Я улыбнулся. Все выглядело так, как будто это было обычное дело. И я вернулся туда, где мне было самое место.
Глава 29
Если бы посторонний человек решил, что бойцы эскадрона «D» были равнодушны к потере стольких наших товарищей, он бы ошибся. Не было никакого видимого выражения горя, никаких внешних признаков шока или даже чувства гнева по поводу того, что произошло, когда «Си Кинг» ушел на дно. Это могло показаться бессердечным безразличием, но не заблуждайтесь, смерть наших товарищей сильно ударила по нам. Мы были сплоченным эскадроном, и мы все чувствовали потерю. Трудно было поверить, что люди, с которыми мы всего за день до этого шутили и смеялись, внезапно исчезли. Мы не только служили с ними, но и общались с ними еще в Великобритании, мы знали их семьи и их детей.
Когда Дэнни Уэст закончил составлять список погибших после падения вертолета, один из офицеров эскадрона спросил его:
- Насколько все плохо?
Дэнни передал составленный им список имен, затем проскользнул в пустую каюту, закрыл за собой дверь и заплакал.
В ту ночь Джон Гамильтон также нашел тихое местечко на «Интрепиде» и, оставшись наедине с бутылкой виски, напился до беспамятства. Но это были частные акты скорби, которые скрывались и прятались за закрытыми дверями. Размышления о том, что произошло, или разговоры об этом, не дали бы перенести это легче. Выручил черный юмор.
В тот же вечер, когда «Си Кинг» ушел на дно, Майк Роуз прилетел на «Интрепид» с «Фирлесса», как только услышал эту новость. Он обратился к эскадрону и некоторым бойцам эскадрона «G», собравшимся на затененной ангарной палубе.
Командующий начал со слов:
- Мы не можем ожидать, что пройдем через эту войну, не понеся каких-то потерь, но потерять так много людей — это принять очень трудно.
Далее он сказал:
- Наша задача выполнена только наполовину, поэтому мы должны оставить эту ужасную потерю позади и двигаться дальше.
Он заверил всех присутствующих, что семьи в Херефорде были проинформированы и о них позаботились, и продолжил рассказывать эскадрону «D» о его следующей задаче и отвлекающей атаке на Дарвин, когда прозвучали предупреждения о воздушном налете.
Командиру пришлось повысить голос, чтобы его услышали сквозь шум зенитного огня и грохот разрывающихся бомб, от которых содрогалась надстройка. Он сделал паузу, пока люди натягивали свои противоожоговые капюшоны. Прежде чем он снова заговорил, из-за одной из масок высокий, пронзительный голос произнес в стиле Монти Пайтона:
- Я никогда в жизни не был так напуган!
Все разразились смехом и напряжение спало.

• [ИСХОДНЫЙ СПИСОК]
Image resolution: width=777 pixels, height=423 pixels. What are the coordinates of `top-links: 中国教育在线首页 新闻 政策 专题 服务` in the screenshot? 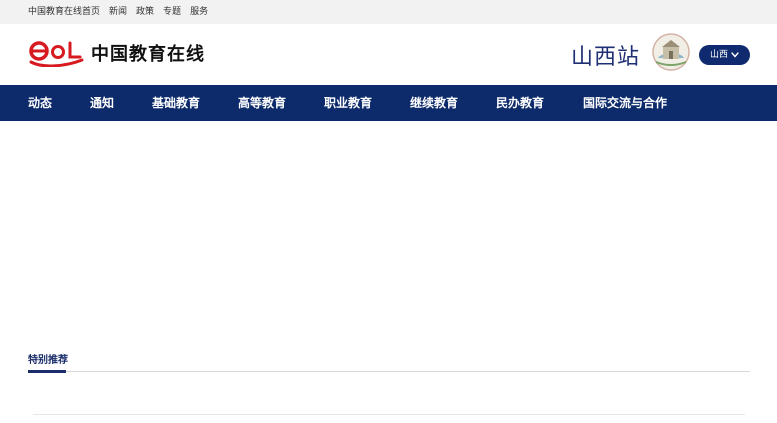 It's located at (118, 12).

• [ЗАДАНИЕ] Во фрагменте текста сказано, с какого корабля Майк Роуз прилетел на «Интрепид». С какого?

• [ВАШ ОТВЕТ] С «Фирлесса».